■ **Kurze Aufgabe 1**:
Welche Geländearten nennt der Textauszug als alpines, wegloses Gelände, in dem die Hände zum Einsatz kommen?

■ **Textauszug**:
═══

Know-how

So gehen Sie sicher im weglosen Gelände

Auf ausgetretenen Pfaden unterwegs zu sein, ist schön. Aber oft lockt dann doch die Tour ohne Weg. Oder man hat sich verlaufen. Wir zeigen Ihnen, was Sie beachten müssen, um auch neben dem Pfad nicht ins Schleudern zu geraten.

So gehen Sie sicher im weglosen Gelände
Gehen in weglosem Gelände ist vor allem eines – Übung, Übung, Übung.
Gehen in weglosem Gelände ist vor allem eines – Übung, Übung, Übung.

Allgemeines

Was ist überhaupt wegloses Gelände? Die Antwort scheint auf der Hand zu liegen: alles das, wo kein Weg mehr existiert. Ganz so einfach wollen wir uns die Sache aber nicht machen. Uns interessiert hier nur alpines, wegloses Gelände, in dem die Hände zum Einsatz kommen. Also Grashänge, Schotterrinnen, Geröllhalden und Mischgelände. Wer sich in diesem Gelände sicher bewegt, hat natürlich auch auf schmalen, rutschigen oder nassen Pfaden Vorteile.

Gehen in weglosem Gelände ist vor allem eines – Übung, Übung, Übung. Wer sich als Kind viel in weglosem Gelände bewegt hat, der wird sich auch später in diesem Terrain schnell sicher fühlen. Wer aber erst in fortgeschrittenem Alter dazu kommt, für den wird es immer schwerer sein.

Aber keine Angst: Auch für Einsteiger oder Wiedereinsteiger ist noch nicht Hopfen und Malz verloren. Sie brauchen vor allem eines: Geduld, ein paar Tricks und Kniffe und – wie gesagt – viel Übung.

═══

■ **Übungsmaterial**:
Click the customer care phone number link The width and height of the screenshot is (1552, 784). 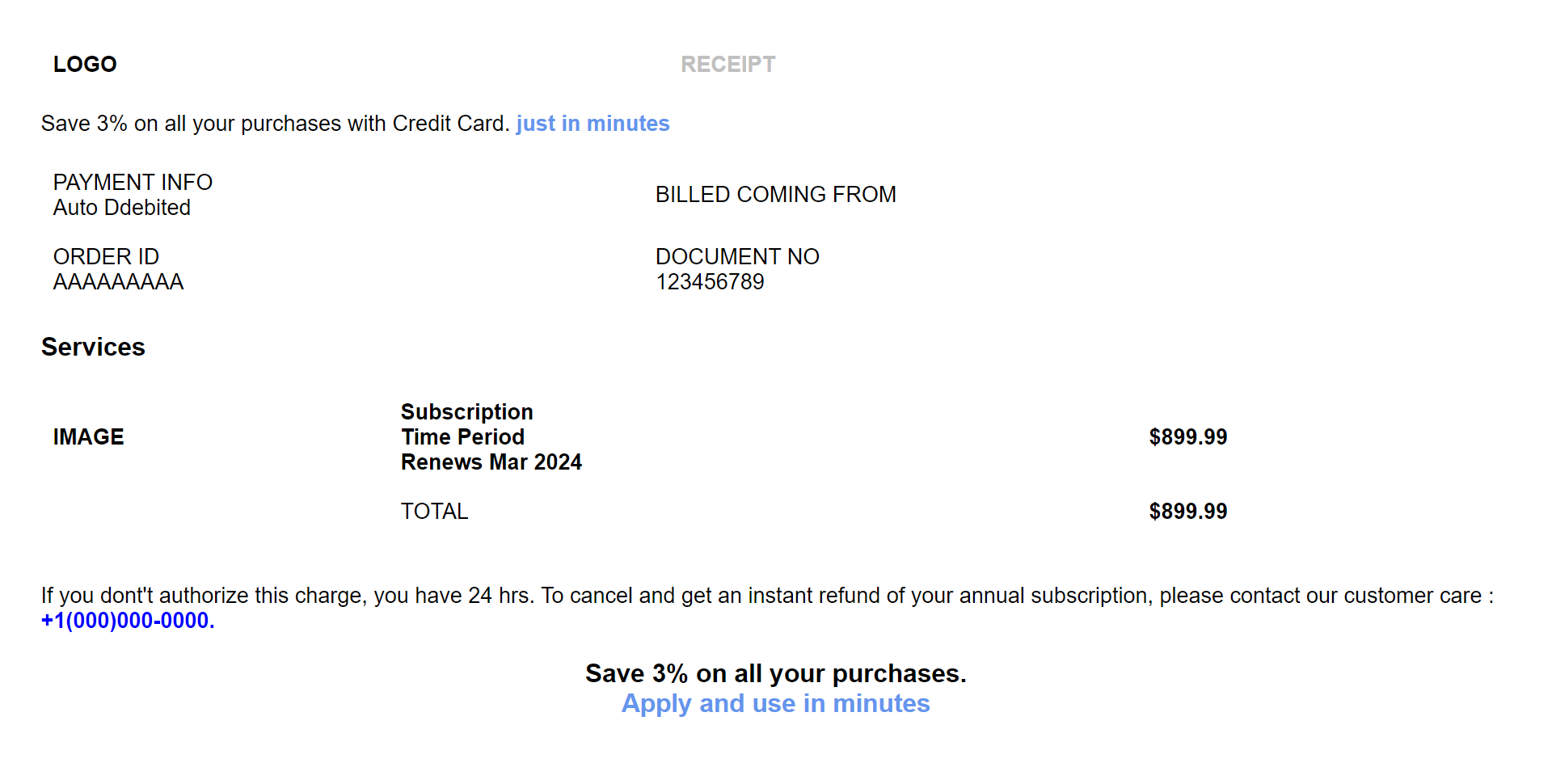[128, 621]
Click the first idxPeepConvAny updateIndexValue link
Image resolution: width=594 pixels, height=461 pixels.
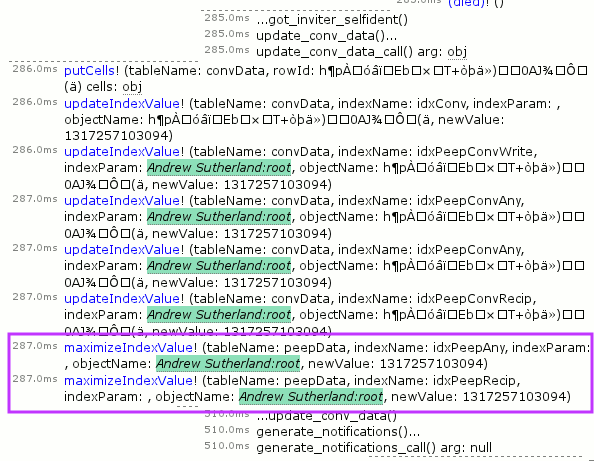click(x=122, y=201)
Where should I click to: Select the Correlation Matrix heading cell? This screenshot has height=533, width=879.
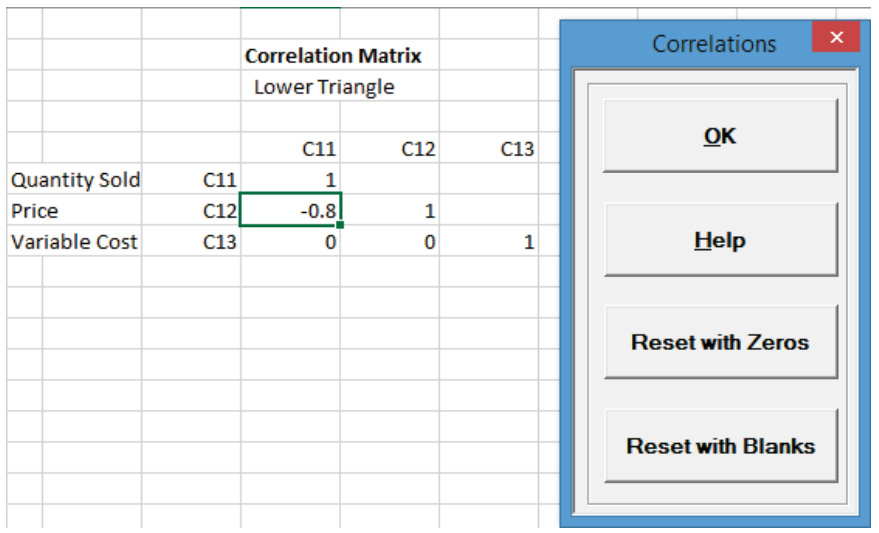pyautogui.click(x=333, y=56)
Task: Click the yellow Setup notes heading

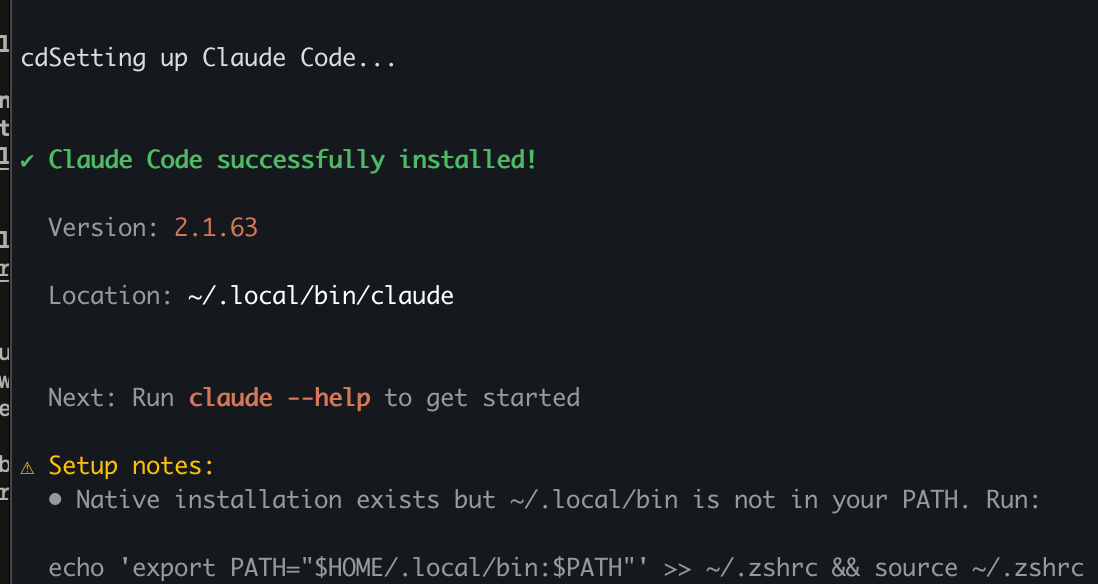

═══

■ **Kurze Aufgabe 2**:
Schreiben Sie aus der Liste den Abschnitt ab, der mit der Zeile beginnt, die „Where should I“ enthält, und bis zum Ende der Liste reicht, beide Grenzen eingeschlossen. Lassen Sie die Bilder dabei weg.

■ **Lösung 1**:
Grashänge, Schotterrinnen, Geröllhalden und Mischgelände.

■ **Lösung 2**:
Where should I click to: Select the Correlation Matrix heading cell? This screenshot has height=533, width=879.
pyautogui.click(x=333, y=56)
Task: Click the yellow Setup notes heading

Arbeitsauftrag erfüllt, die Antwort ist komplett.